Как выполнить: Перепишите без изменений фрагмент интервью о пути к джазу от слов «Я тогда все» до слов «все было переплетено.».

Выбранный текст:
А с «Фестосом» у меня вообще связано много всего! Я был победителем «Фестоса» в куче номинаций. Обе наши группы – и «Iridium», и появившийся следом за ним «Кубик Брубека» - побеждали в рок-номинациях. Там вы, наверное, их и слышали. 
А в 2006 году я стал победителем «Фестоса» в авторской песне. И в том же году стал лауреатом уже серьезного, взрослого московского конкурса в этом жанре. Но так сложилось, что с той поры с авторской песней меня мало что связывает. Заняв первое место, я понял, что дальше идти некуда и пошел в другую музыку. 

- Итак, джаз… 

- К нему я начал возвращаться, еще играя в Iridium. Поначалу мне хотелось играть грубо, громко, чтобы стены дрожали. Но покрутившись на клубной рокерской сцене, я понял, что панк-рок на трех аккордах играют все, причем одинаково плохо. И зачем становиться еще одним из них, когда можно заниматься совсем другой музыкой? Я понял, что мне не интересно больше греметь, произошло какое-то насыщение. Понял, что своей музыкальности надо найти какое-то применение. И коллеги по группе тоже эволюционировали в похожем направлении - мы со вторым основателем группы, Алексеем Саврасовым, подпитывали и подначивали друг друга в этом. Но тут я вспомнил, что с детства любил джаз. 
Я нашел у родителей книгу В. Молоткова и В. Манилова «Техника джазового аккомпанемента на шестиструнной гитаре» – классический учебник, по которому все наши гитаристы осваивали джаз. Отец мой, видимо, когда-то планировал этим серьезно заняться, и не занялся, но учебники были. Я стал смотреть, что такое джазовый аккомпанемент, как он устроен, какие бывают аккордовые последовательности. Стратегия моя по изучению этой книги была такая: я читал две страницы и писал песню, потому что информацию, которую я только что получил, надо было срочно закрепить. Потом я узнал, что и «Битлз» делали так же, когда узнавали новый аккорд… Но им было сложнее, ведь у них не было учебника Молоткова и Манилова… 
Еще у меня была книга «Гармония в джазе» Юрия Чугунова. Я тоже начал ее изучать, но понял, что тут собственных мозгов точно не хватит, и надо куда-то идти учиться. И мне начали попадаться люди, которые говорили, что они учились в колледже импровизационной музыки, в студии «Москворечье». И я понял, что моя дорога – туда. 
А все решило то, что мы собрали еще одну группу, в которой пробовали играть джаз-рок. Называлась она «Кубик Брубека». Мы играли весьма любопытную музыку. Правда, к джазу она отношения почти не имела, использовались разве что самые азы джазового языка, которых можно из воздуха нахвататься. В основном это был арт-рок. Довольно приличный.
Я тогда все еще пел весьма посредственно и уж точно не джазово. И Миша Щербаков, владелец репетиционной студии на Преображенке, который и собрал нас вокруг себя, сходил на зачет ансамблей в колледж импровизационной музыки и привел оттуда вокалистку, так как он считал, что нам нужен хороший джазовый вокал. В итоге Марина так и осталась в команде до самого конца. Сейчас она живет в Америке и даже учит местных петь. Она вышла замуж за Васю Артюхова - гитариста, который играл в обеих наших группах, и они уехали. Вот так у нас все было переплетено.

Строки данных:

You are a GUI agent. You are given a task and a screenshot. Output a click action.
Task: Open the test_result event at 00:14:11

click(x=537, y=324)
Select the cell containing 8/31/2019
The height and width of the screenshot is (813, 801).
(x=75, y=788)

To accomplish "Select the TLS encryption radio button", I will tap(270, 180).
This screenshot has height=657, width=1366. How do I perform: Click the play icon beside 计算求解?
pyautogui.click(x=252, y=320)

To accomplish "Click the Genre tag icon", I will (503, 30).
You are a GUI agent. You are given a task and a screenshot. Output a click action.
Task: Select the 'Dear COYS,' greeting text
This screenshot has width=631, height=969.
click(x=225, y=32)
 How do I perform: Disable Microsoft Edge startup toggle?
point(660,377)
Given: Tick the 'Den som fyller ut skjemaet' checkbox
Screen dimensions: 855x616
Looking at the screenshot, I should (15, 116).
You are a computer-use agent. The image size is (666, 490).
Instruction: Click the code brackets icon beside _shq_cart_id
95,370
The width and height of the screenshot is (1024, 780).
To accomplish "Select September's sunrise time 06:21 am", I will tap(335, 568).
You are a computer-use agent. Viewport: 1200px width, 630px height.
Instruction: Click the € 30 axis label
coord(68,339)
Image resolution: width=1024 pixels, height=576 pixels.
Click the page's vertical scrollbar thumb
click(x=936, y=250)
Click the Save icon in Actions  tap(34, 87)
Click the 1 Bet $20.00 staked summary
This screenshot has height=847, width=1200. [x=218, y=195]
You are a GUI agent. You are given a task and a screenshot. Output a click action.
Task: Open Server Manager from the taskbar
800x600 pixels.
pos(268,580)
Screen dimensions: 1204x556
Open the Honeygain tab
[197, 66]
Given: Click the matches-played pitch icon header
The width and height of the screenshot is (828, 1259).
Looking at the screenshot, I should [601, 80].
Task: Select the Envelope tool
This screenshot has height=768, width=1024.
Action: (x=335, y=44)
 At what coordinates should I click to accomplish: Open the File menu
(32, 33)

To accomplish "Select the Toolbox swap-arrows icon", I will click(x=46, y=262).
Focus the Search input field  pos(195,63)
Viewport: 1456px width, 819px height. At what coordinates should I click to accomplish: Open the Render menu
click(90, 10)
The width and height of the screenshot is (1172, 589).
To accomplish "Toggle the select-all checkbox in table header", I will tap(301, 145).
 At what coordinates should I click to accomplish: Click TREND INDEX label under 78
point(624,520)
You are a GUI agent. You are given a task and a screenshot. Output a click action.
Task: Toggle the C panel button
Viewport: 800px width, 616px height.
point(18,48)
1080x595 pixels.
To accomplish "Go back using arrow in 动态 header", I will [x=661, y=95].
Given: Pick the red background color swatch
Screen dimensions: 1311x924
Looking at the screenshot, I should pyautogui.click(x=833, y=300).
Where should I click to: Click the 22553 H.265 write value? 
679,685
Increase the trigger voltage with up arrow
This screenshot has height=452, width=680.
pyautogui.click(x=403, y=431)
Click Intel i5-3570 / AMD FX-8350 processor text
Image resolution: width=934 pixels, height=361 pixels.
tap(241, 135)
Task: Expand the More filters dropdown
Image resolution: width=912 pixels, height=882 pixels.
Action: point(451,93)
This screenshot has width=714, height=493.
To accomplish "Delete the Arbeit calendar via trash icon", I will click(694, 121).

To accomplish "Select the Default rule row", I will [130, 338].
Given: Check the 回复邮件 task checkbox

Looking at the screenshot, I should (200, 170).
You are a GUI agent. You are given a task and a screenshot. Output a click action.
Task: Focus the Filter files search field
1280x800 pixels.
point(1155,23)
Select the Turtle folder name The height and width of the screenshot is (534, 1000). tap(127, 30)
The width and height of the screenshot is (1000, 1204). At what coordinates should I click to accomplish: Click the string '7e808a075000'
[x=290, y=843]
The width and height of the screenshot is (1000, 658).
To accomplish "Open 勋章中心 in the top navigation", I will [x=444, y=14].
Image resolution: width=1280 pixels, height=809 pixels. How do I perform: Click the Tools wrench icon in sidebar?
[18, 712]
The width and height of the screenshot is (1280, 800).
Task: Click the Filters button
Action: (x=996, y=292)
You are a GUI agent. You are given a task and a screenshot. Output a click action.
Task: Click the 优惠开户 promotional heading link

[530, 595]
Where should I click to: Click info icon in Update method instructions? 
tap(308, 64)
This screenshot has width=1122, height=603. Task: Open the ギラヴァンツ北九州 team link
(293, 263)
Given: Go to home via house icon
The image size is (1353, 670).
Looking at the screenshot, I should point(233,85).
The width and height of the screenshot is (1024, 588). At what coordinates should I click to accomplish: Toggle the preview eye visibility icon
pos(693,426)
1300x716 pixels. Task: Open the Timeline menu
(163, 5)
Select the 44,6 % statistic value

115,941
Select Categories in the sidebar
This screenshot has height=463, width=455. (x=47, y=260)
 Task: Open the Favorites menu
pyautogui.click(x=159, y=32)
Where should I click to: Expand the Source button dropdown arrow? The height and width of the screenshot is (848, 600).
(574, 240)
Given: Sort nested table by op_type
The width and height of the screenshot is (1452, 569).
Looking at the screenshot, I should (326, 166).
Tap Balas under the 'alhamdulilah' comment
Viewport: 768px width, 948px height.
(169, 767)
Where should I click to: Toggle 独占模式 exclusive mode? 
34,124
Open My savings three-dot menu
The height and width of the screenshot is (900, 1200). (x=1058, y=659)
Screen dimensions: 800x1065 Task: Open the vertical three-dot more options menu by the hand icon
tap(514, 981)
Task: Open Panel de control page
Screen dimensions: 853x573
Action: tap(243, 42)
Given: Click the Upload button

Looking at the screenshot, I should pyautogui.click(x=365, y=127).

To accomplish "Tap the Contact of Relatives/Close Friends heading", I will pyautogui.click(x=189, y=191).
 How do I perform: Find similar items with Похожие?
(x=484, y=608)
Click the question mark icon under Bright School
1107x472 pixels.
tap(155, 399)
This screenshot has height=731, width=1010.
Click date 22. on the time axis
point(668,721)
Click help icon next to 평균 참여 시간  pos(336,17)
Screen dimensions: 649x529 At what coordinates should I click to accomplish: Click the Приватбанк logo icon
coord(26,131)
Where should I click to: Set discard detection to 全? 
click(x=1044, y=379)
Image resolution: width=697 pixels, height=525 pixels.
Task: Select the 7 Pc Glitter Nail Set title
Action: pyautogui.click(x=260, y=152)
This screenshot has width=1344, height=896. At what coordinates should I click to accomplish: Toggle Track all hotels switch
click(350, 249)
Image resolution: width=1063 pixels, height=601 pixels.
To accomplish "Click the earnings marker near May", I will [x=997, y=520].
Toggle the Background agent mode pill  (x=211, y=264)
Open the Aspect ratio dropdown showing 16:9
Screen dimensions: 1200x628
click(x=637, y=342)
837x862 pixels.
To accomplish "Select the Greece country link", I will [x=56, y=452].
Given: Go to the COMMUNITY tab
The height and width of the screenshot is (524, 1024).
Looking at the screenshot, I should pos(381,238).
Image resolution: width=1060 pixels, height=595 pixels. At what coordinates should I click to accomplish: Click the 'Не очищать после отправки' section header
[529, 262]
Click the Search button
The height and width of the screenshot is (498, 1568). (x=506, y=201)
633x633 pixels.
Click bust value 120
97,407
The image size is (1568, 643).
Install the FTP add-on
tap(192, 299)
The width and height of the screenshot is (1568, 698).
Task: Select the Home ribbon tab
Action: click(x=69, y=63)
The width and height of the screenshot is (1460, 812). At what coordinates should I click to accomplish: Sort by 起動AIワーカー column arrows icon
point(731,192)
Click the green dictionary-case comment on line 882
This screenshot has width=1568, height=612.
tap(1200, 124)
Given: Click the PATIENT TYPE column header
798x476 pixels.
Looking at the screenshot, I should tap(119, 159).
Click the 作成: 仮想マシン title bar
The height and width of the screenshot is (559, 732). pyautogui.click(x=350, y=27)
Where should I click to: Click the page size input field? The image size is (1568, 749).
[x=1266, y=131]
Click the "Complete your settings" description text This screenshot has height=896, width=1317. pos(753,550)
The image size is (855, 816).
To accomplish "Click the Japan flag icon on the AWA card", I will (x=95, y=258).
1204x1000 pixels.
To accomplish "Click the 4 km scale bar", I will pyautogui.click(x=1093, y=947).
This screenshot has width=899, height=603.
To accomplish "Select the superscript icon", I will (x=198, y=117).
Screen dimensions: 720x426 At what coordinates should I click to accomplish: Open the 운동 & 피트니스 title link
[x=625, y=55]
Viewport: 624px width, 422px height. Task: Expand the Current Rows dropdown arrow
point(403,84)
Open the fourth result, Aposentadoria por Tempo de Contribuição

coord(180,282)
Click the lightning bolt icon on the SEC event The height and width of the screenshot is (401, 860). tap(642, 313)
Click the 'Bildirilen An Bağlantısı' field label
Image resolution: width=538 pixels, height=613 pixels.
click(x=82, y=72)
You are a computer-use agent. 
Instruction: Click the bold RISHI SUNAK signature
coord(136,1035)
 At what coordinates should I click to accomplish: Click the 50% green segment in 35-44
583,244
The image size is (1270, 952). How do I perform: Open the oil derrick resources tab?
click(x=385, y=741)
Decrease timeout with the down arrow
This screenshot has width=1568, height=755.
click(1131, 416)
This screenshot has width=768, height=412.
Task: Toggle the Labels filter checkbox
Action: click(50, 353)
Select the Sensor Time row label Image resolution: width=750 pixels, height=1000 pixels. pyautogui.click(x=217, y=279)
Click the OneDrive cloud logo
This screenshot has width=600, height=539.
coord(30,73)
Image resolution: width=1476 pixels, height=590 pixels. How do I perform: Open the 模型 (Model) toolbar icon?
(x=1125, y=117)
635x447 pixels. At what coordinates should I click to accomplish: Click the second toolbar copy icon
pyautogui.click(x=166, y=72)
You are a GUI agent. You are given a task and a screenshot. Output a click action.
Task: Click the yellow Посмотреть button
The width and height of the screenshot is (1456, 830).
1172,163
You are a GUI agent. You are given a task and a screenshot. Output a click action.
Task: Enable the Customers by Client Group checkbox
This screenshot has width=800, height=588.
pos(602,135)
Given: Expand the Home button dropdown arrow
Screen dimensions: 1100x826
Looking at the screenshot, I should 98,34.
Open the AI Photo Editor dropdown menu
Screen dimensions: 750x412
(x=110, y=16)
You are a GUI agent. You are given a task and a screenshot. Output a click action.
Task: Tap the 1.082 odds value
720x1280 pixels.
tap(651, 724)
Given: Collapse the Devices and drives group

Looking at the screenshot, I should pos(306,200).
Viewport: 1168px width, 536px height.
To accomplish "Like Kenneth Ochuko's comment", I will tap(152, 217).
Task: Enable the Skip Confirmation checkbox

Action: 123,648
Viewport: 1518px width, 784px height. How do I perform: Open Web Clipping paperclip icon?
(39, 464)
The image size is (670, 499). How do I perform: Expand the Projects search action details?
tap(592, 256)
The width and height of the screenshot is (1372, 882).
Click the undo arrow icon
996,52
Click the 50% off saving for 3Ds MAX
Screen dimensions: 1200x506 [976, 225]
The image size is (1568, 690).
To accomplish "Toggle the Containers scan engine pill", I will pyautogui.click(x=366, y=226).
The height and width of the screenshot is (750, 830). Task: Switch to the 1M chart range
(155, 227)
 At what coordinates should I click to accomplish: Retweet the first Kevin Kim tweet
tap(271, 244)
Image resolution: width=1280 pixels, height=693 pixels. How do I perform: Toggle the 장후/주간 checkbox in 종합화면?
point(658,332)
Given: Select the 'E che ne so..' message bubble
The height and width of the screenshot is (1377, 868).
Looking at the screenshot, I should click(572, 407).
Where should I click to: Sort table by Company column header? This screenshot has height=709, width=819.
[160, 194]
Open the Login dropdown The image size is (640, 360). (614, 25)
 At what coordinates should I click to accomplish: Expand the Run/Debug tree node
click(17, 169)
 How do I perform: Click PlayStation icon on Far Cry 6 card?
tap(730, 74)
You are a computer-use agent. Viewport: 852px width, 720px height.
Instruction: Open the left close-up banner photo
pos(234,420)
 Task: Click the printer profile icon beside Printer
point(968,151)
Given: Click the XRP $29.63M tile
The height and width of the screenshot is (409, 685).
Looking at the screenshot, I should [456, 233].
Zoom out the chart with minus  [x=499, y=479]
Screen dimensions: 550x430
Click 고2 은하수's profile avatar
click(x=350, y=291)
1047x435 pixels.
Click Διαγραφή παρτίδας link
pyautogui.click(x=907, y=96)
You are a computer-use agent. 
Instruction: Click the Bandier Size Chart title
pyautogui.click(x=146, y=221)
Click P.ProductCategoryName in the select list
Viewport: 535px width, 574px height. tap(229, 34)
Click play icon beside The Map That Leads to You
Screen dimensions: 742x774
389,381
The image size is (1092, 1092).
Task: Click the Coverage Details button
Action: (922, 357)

Ответ:
Я тогда все еще пел весьма посредственно и уж точно не джазово. И Миша Щербаков, владелец репетиционной студии на Преображенке, который и собрал нас вокруг себя, сходил на зачет ансамблей в колледж импровизационной музыки и привел оттуда вокалистку, так как он считал, что нам нужен хороший джазовый вокал. В итоге Марина так и осталась в команде до самого конца. Сейчас она живет в Америке и даже учит местных петь. Она вышла замуж за Васю Артюхова - гитариста, который играл в обеих наших группах, и они уехали. Вот так у нас все было переплетено.